**Problem details**
Could you copy out the stretch of data from its start through the line containing "(1141, 386).", keeping every line but shifting each coordinate in the answers by adding 118 to every number? Leave the pictures out.

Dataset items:
────────────────────────────────────────

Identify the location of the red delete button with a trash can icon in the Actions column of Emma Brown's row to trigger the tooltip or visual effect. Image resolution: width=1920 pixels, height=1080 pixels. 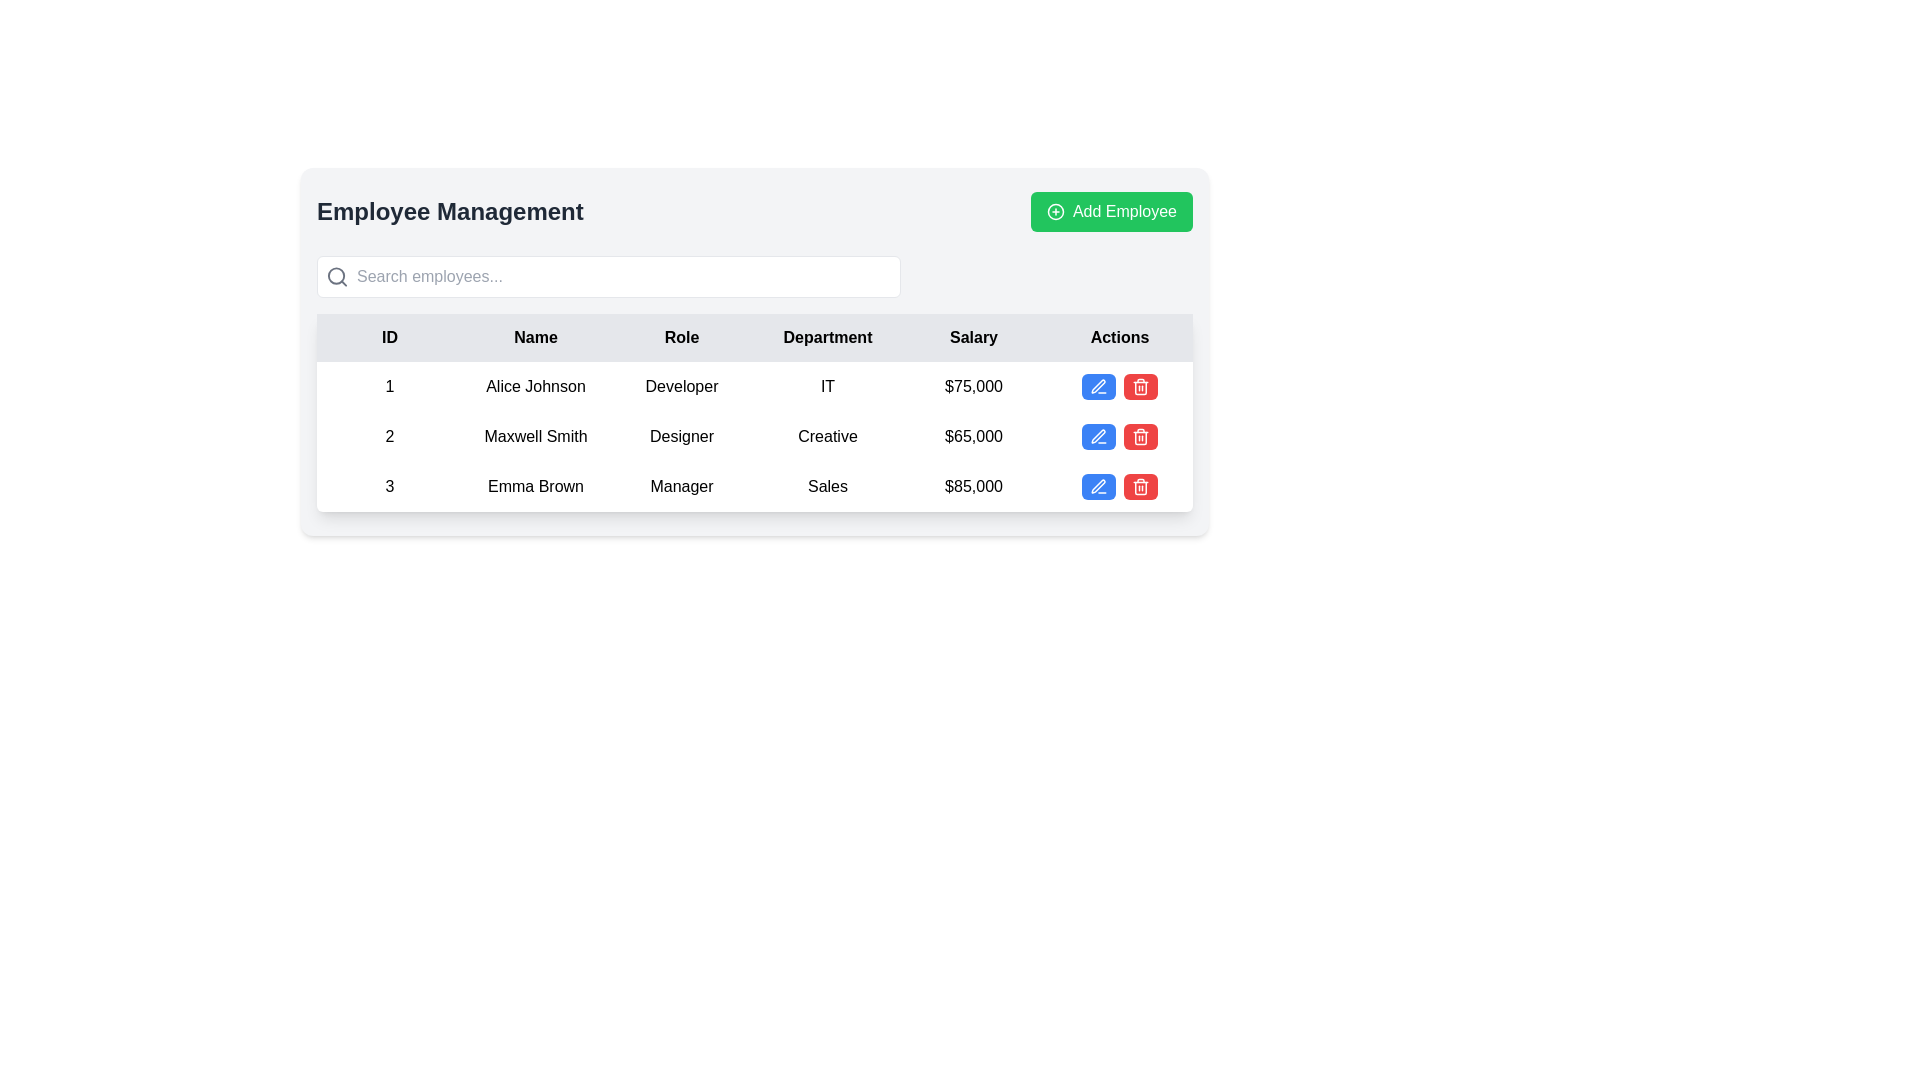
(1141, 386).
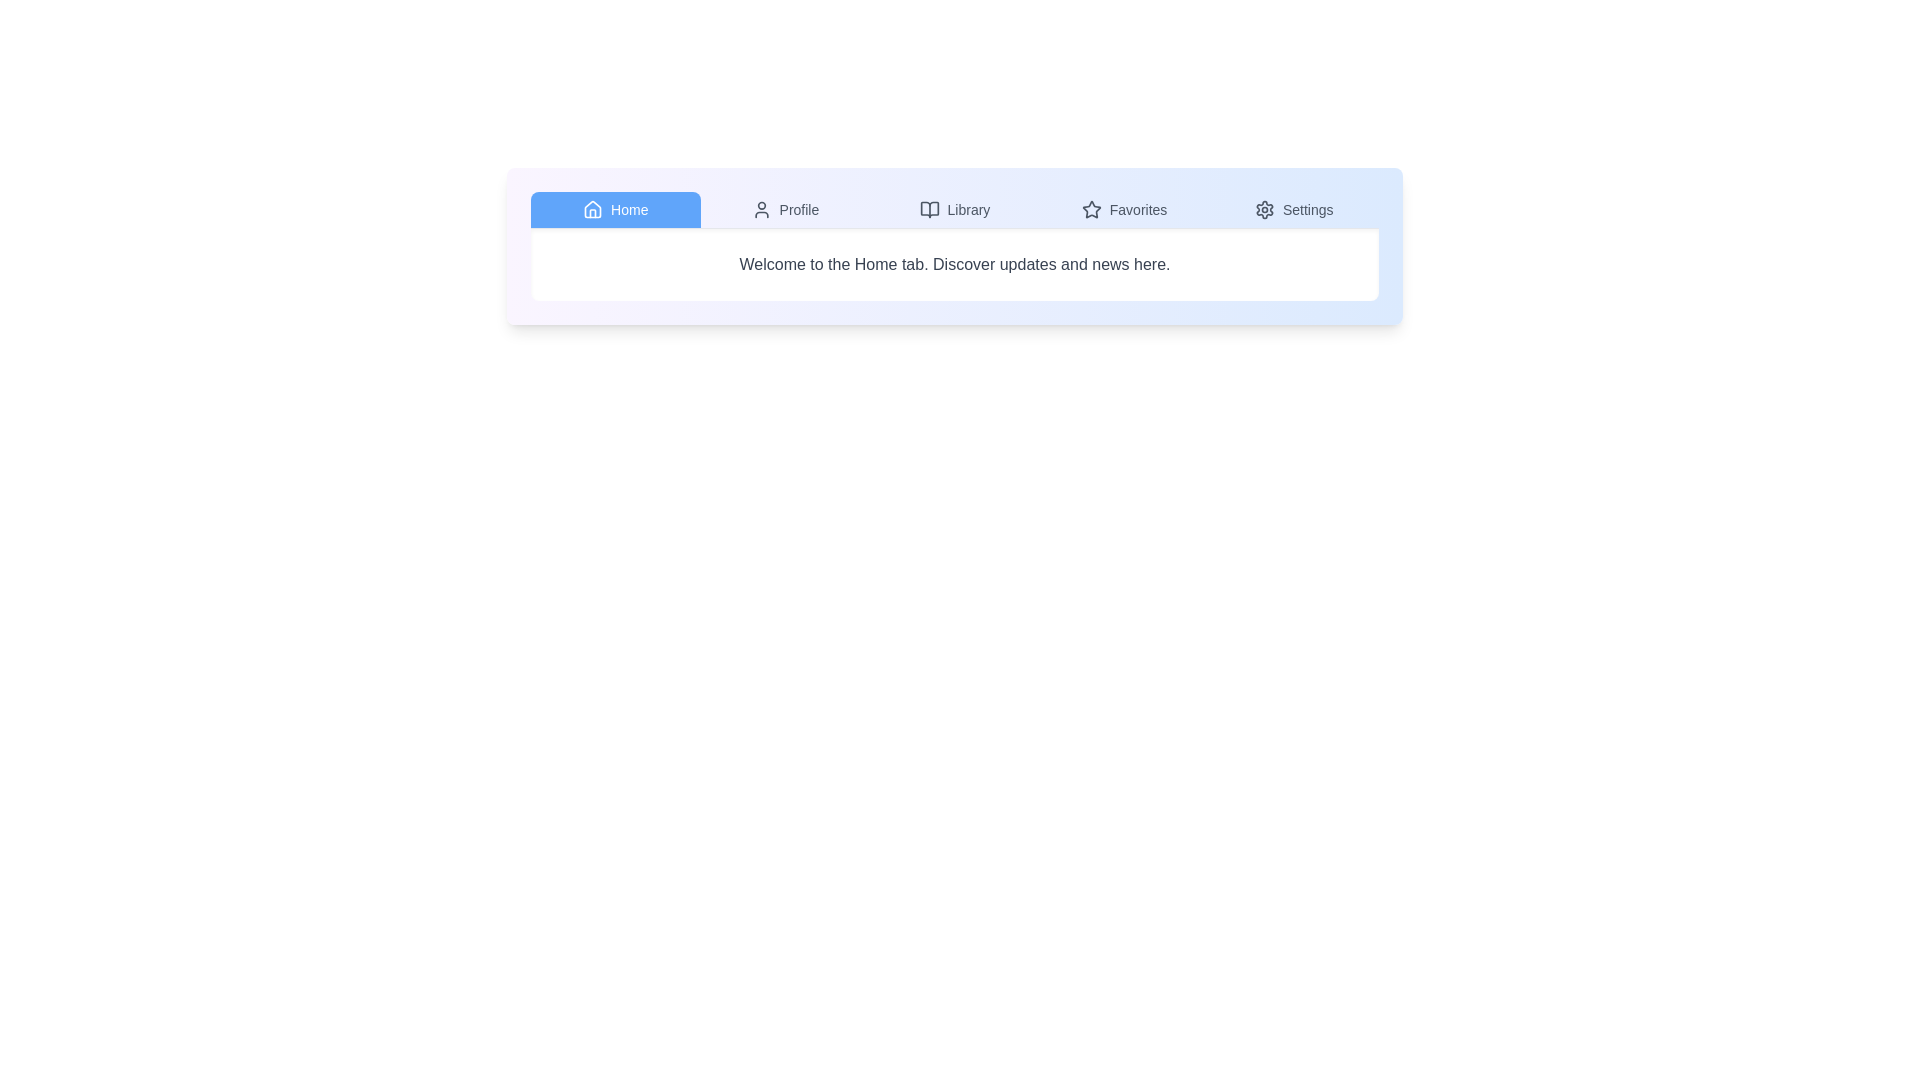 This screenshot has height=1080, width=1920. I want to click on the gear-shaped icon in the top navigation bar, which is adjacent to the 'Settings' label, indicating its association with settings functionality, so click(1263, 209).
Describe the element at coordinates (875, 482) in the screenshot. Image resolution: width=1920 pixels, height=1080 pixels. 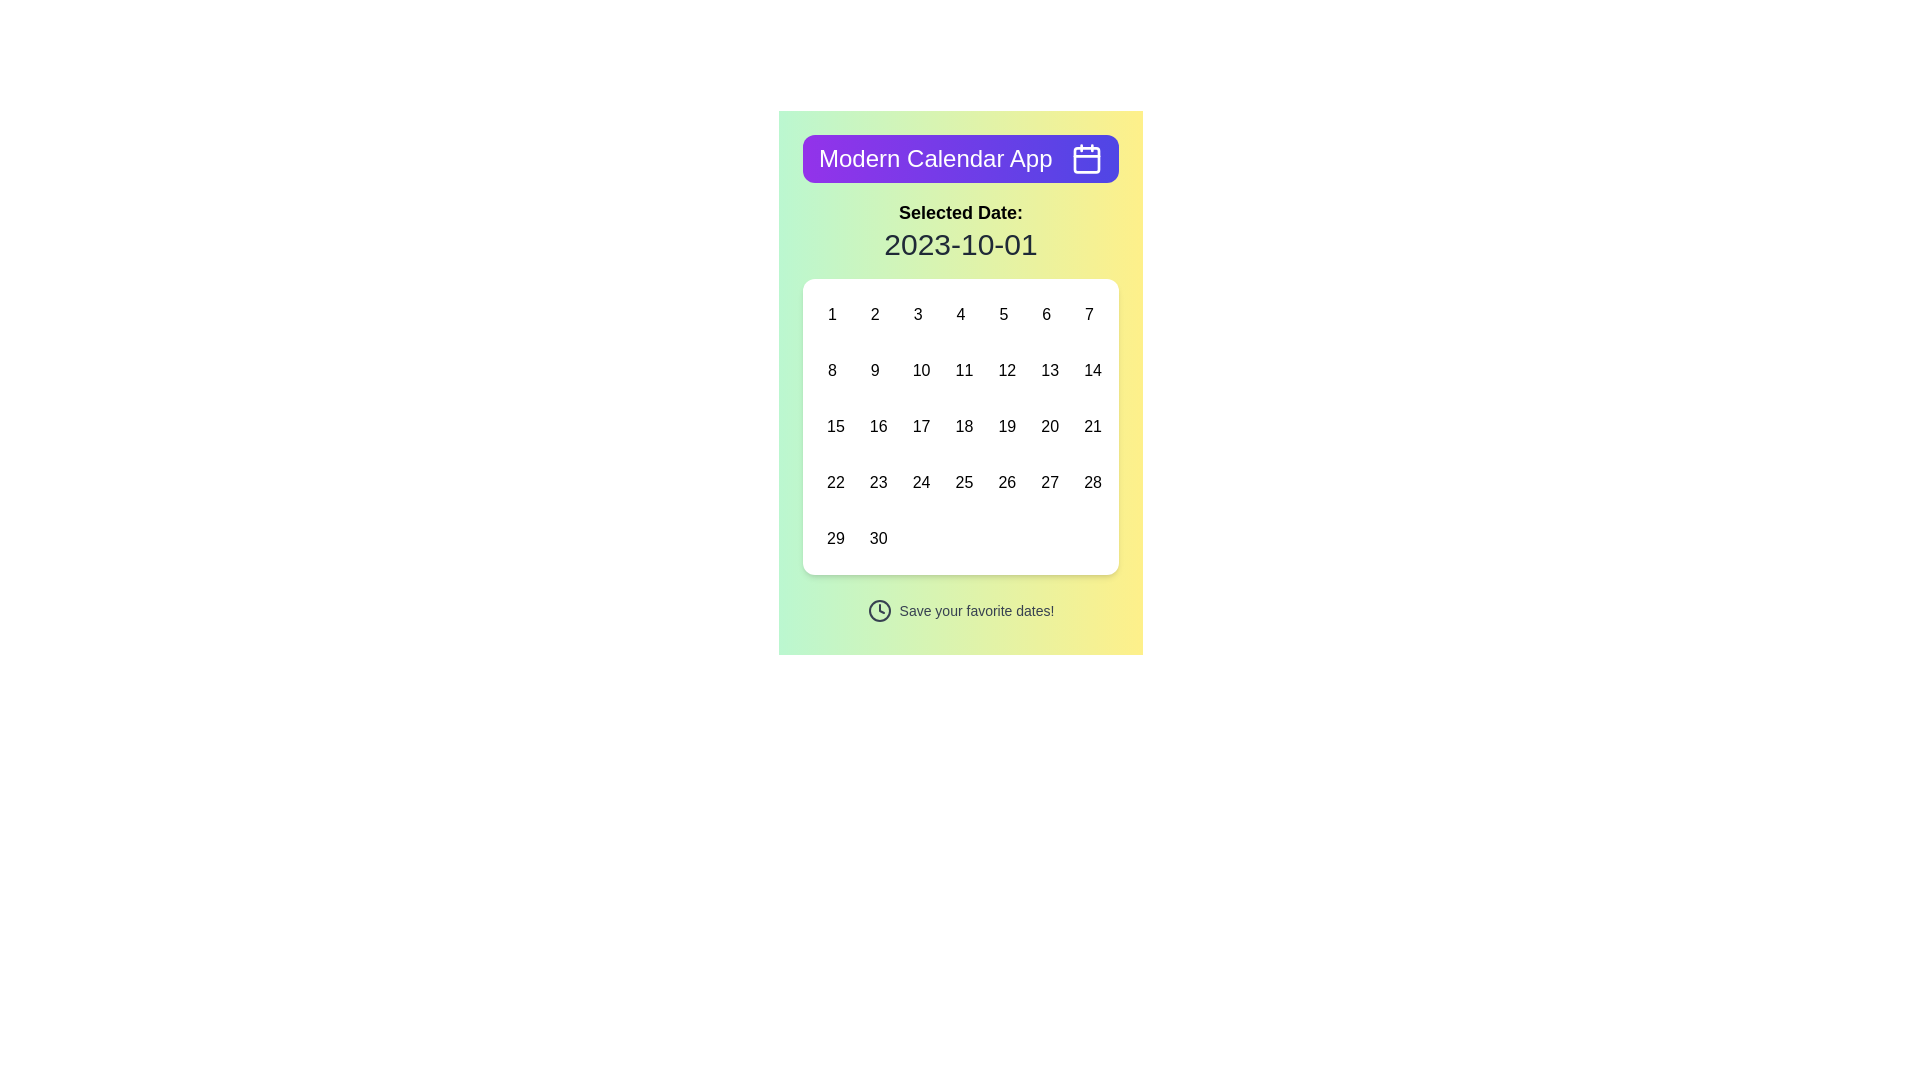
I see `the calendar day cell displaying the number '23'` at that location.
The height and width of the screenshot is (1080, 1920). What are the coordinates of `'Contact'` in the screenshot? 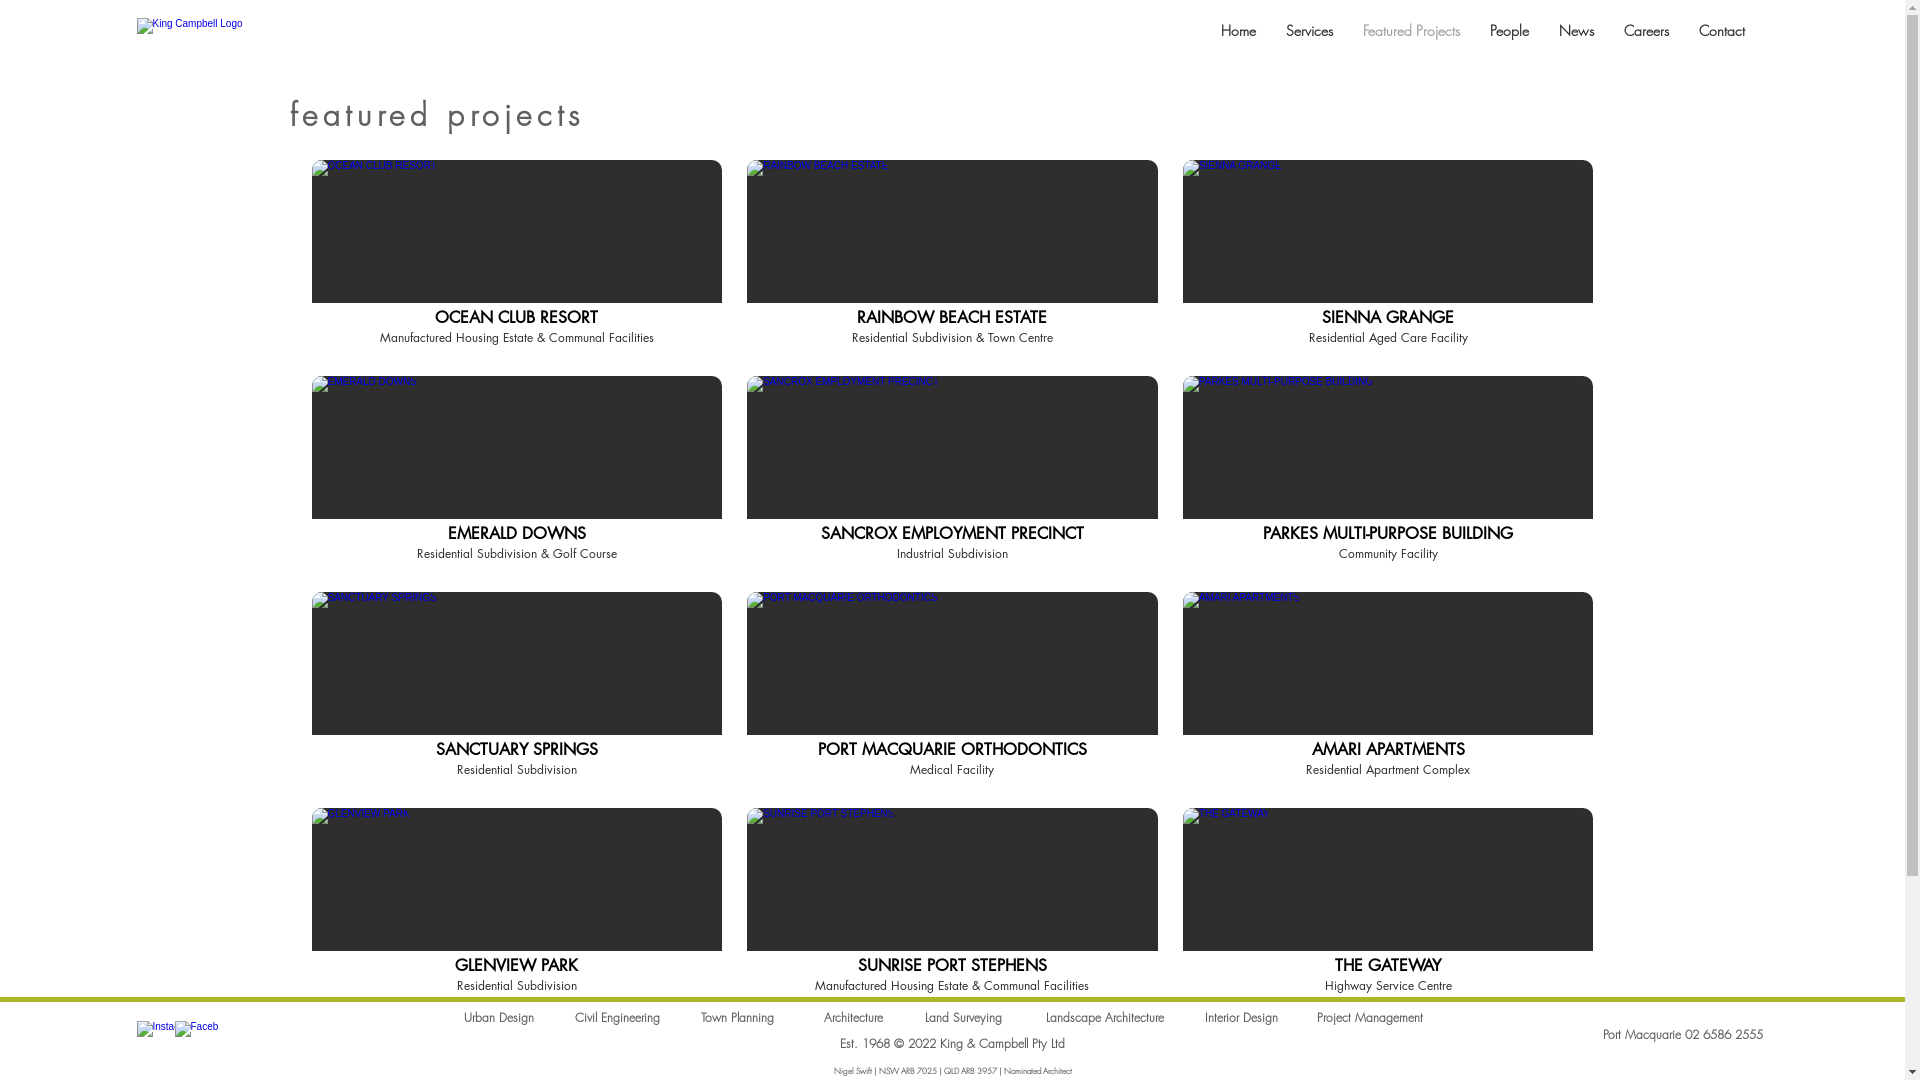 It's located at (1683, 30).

────────────────────────────────────────

**Answer in full**
Identify the location of the red delete button with a trash can icon in the Actions column of Emma Brown's row to trigger the tooltip or visual effect. Image resolution: width=1920 pixels, height=1080 pixels. 
(1259, 504).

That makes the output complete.